37 Views Asked by At

I am working in YOLOv8 project to detect drowsiness and play a alarm audio file if drowsiness is detected. The problem i am facing is i can't able to play the audio in real-time because my detections are stored in results at first. Once I close the detection window then it access the data stored in the results and continuously playing the audio. How can i solve this??

import os
from ultralytics import YOLO

import torch
import matplotlib
import numpy as np
import cv2
import pygame  

pygame.init()
sound_to_play = pygame.mixer.Sound(r'D:\ML\Syncronised vigilance for driver\alarm.wav')  
sound_to_play.play()

model = YOLO(r'C:\Users\HP\Downloads\last.pt')

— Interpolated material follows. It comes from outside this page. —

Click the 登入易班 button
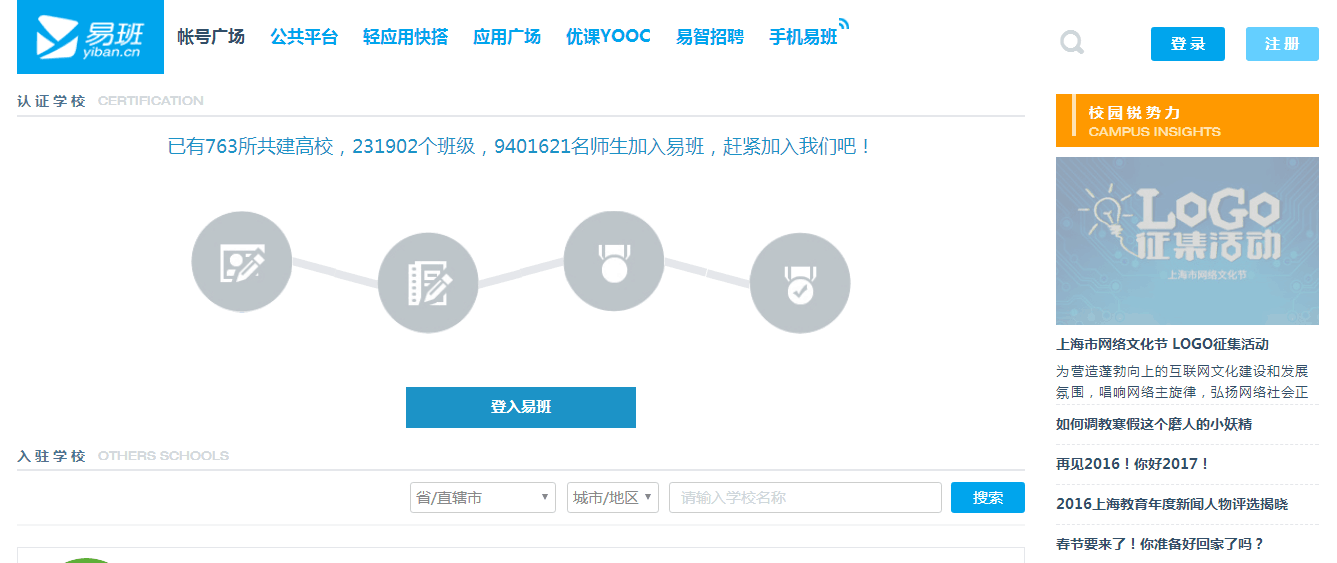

cap = cv2.VideoCapture(0) 
while True:
    ret, frame = cap.read()

    results = model.predict(source="0",show=True)  
    for r in results:
        if len(r.boxes.cls)>0:
            dclass=r.boxes.cls[0].item()
            print(dclass)
            if dclass==2.0:
              sound_to_play.play()
    if cv2.waitKey(1) == ord('q'):
        break

pygame.quit()
cap.release()
cv2.destroyAllWindows()

Problem is my code first do detection and store it in result then go into the for loop. Expected output is it has detect as well as check the class value at the same time.

1

There are 1 best solutions below

0
hanna_liavoshka On

As you correctly noted, the current code performs the detection on a whole source video first, as it was set in results = model.predict(source="0",show=True). What you need is to pass every frame separately to the predict() function to run the rest of the logic. You can do this in two ways. First is to use stream=True, which utilizes a generator and only keeps the results of the current frame in memory. Look at the docs for an example. The code will look like this (may need some correction for the exact case):

model = YOLO(r'last.pt')
results = model.predict(source="0", show=True, stream=True)
for r in results:
    # logic for playing sound if the condition was fulfilled
    if len(r.boxes.cls)>0:
            dclass=r.boxes.cls[0].item()
            print(dclass)
            if dclass==2.0:
              sound_to_play.play()
    # you may need to use this statement to activate show=True option
    #next(results)

Another way is to manually iterate through the frames (as you already do) and pass them to the predict() function one by one, source=frame:

cap = cv2.VideoCapture(0) 
while True:
    ret, frame = cap.read()
    results = model.predict(source=frame, show=True)  
    for r in results:
        if len(r.boxes.cls)>0:
            dclass=r.boxes.cls[0].item()
            print(dclass)
            if dclass==2.0:
              sound_to_play.play()

You may need to add additional code to perform show=True option correctly for each of these cases.